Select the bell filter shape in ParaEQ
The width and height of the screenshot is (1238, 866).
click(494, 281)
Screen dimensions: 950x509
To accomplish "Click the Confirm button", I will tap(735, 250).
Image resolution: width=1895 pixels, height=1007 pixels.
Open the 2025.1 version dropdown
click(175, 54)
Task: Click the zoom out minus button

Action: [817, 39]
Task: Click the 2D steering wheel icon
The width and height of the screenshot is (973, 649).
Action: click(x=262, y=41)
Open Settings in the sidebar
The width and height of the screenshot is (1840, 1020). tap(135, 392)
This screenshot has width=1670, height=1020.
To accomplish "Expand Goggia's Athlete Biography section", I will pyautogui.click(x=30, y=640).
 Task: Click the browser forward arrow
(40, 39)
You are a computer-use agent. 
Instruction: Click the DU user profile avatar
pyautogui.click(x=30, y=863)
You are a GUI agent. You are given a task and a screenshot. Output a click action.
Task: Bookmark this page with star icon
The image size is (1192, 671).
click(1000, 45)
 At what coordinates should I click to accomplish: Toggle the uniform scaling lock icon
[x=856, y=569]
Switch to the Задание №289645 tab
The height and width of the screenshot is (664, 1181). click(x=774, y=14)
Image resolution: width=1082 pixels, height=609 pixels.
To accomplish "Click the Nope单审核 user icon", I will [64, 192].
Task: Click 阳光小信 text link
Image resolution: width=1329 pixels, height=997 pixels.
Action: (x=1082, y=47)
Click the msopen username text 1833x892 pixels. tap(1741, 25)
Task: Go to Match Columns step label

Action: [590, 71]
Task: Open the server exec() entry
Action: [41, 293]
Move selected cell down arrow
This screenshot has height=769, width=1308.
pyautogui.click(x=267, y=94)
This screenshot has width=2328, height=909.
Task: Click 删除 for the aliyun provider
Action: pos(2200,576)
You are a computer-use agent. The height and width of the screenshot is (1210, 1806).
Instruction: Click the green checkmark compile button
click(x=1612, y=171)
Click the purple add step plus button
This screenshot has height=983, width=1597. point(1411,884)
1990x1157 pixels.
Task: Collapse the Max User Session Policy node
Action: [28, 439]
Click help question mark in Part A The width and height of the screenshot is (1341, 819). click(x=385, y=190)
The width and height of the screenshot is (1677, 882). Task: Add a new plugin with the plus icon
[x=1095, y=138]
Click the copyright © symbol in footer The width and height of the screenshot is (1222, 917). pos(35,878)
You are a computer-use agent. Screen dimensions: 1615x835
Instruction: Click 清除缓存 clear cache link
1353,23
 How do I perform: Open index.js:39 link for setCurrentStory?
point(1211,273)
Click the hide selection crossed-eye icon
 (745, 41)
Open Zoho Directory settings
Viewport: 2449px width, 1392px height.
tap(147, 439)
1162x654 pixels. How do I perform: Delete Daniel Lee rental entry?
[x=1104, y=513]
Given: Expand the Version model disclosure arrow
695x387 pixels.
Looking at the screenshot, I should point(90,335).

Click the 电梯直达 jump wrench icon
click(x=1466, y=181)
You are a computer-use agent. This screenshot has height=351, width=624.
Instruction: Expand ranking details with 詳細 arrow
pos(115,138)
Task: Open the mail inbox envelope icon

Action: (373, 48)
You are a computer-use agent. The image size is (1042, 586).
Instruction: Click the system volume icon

^^^^

▶ Work required
The expected answer is a copy of each line in the records that holds the word "text".

▶ Expected answer
Task: Click 阳光小信 text link
Click the msopen username text 1833x892 pixels. tap(1741, 25)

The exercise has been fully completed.